» **Exercise**: Transcribe all data verbatim. Skip the pictures.

» **Data excerpts**:
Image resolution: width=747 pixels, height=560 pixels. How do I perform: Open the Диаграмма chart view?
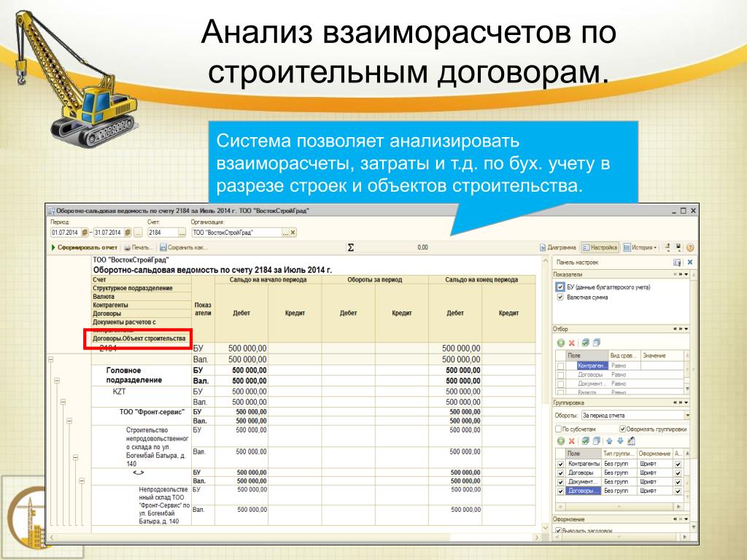(558, 248)
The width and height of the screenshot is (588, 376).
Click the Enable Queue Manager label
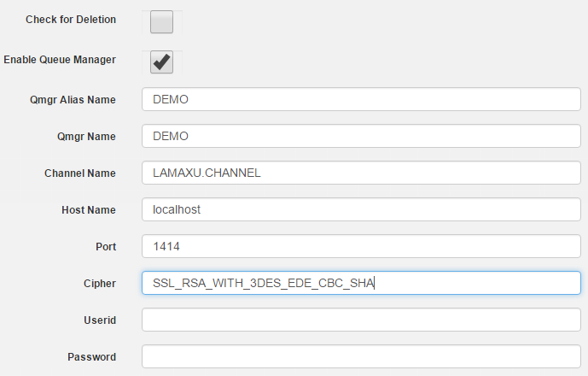tap(60, 60)
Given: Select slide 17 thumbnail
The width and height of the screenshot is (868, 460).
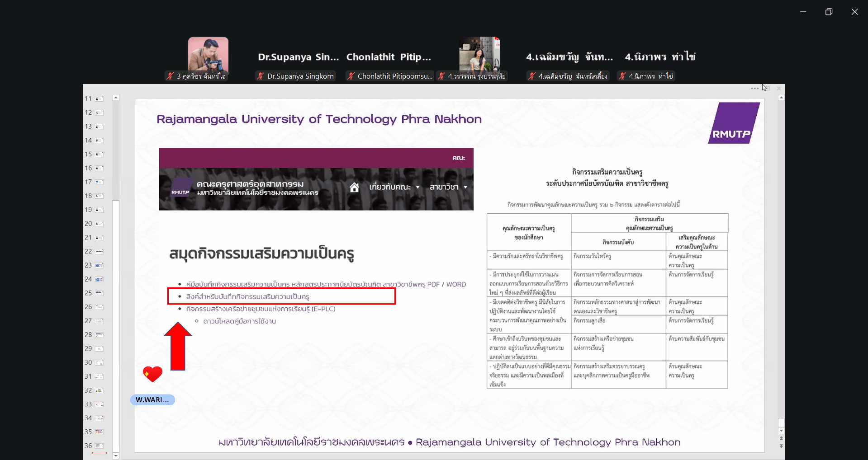Looking at the screenshot, I should click(100, 182).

» **Reply**:
Image resolution: width=747 pixels, height=560 pixels. How do I perform: Open the Диаграмма chart view?
(558, 248)
The width and height of the screenshot is (588, 376).
Click the Enable Queue Manager label
tap(60, 60)
Given: Select slide 17 thumbnail
The width and height of the screenshot is (868, 460).
Looking at the screenshot, I should click(100, 182).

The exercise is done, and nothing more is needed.